F. Scott

I was listening to this podcast back in April and one of the commentators mentioned the reading project she was embarking on which was to finally read the books that she’s only faked reading. I thought this was a brilliant idea, and decided I would make that my summer reading project. First book on the list was the Great Gatsby by F. Scott Fitzgerald. It somehow was not part of my required reading in high school so it left a gaping hole in my literary knowledge. I finished it this past Saturday and loved it. I enjoyed it so much that I picked up a collection of F. Scott Fitzgerald’s letters. I’m fascinated by his marriage to Zelda and was eager to read some of his letters to her. I was delighted to find that the first letter was to his younger sister, with some wise brotherly advice like:

– (on general conversation) Always pay close attention to the man. Look at him in his eyes if possible. Never effect boredom. It’s terribly hard to do it gracefully. Learn to be worldly. Remember in all society nine girls out of ten marry for money and nine men out of ten are fools.

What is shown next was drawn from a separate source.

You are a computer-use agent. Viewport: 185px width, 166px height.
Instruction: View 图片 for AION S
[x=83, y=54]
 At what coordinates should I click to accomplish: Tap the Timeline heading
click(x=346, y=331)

– (on expression) A good smile and one that could be assumed at will, is an absolute necessity. You smile on one side which is absolutely wrong. Get before a mirror and practise a smile and get a good one, a radiant smile ought to be in the facial vocabulary of every girl. Practise it – on girls, on the family. Practise doing it when you don’t feel happy and when you’re bored. When you’re embarrassed, when you’re at a disadvantage. That’s when you’ll have to use it in society and when you’ve practised a thing in calm, then only are you sure of it as a good weapon in tight places.

– (on dress) I’ll line up your good points against your bad physically: Good – Hair, good general size, good features; Bad – Teeth only fair, pale complexion, only fair figure, large hands and feet.

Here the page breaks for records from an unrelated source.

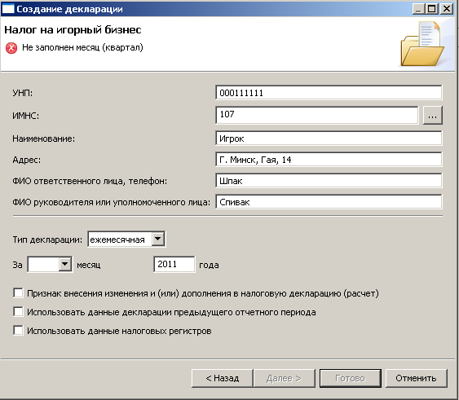Click the red error icon beside the month warning
Image resolution: width=459 pixels, height=400 pixels.
[x=11, y=48]
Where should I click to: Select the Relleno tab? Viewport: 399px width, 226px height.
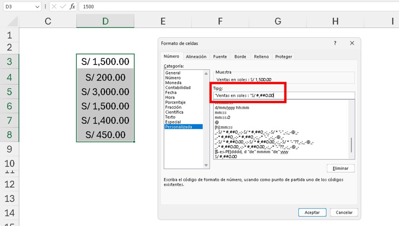(x=261, y=56)
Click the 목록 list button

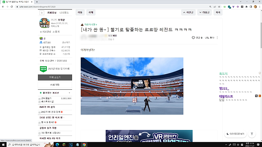pos(217,12)
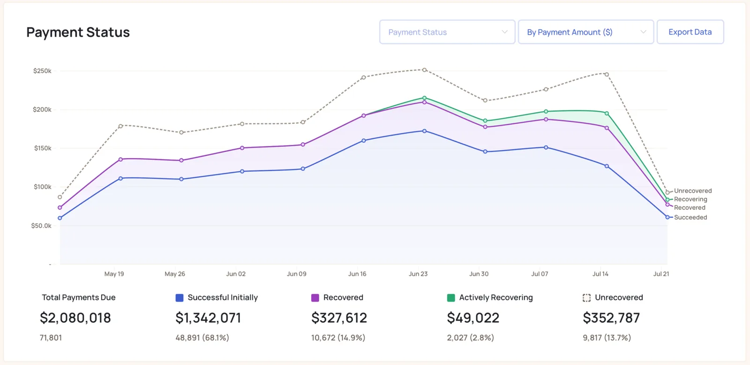750x365 pixels.
Task: Click the Recovering series label at chart end
Action: pyautogui.click(x=690, y=199)

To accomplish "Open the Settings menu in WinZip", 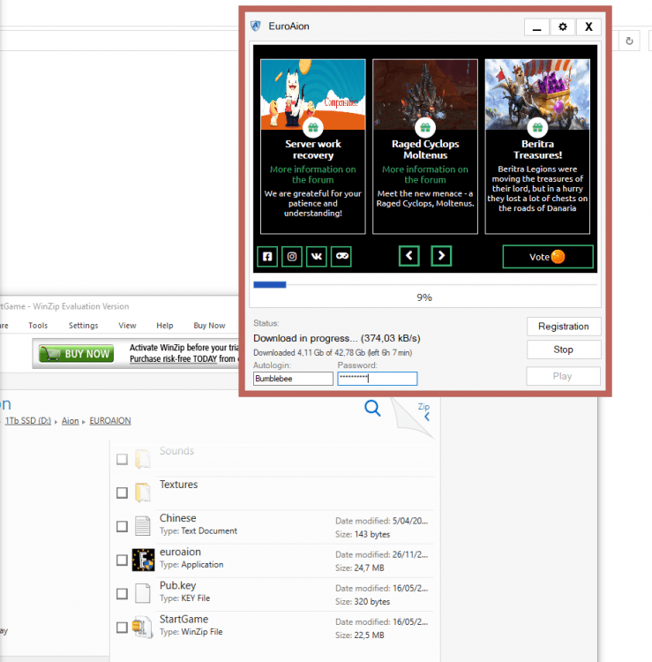I will 84,326.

– General summing up: (1) dress scrupulously neatly and then forget your personal appearance. Every stocking should be pulled up to the last wrinkle (2) Don’t wear things like that fussy hat that aren’t becoming to you – At least buy no more. Take someone who knows with you- someone who really knows. (3) Conform to your type no matter what looks well in the store (4) Cultivate deliberate physical grace. You’ll never have it if you don’t. I’ll discuss dancing in a latter letter.

Wasn’t that great? Great authors are keen observers. I found it endearing that he would take the time to pen an instructional note to his little sis, even if it was totally cringe-worthy. If you’re interested the book of letters is:

Next on the reading list is either Swann’s Way by Marcel Proust or Middlemarch by George Eliot.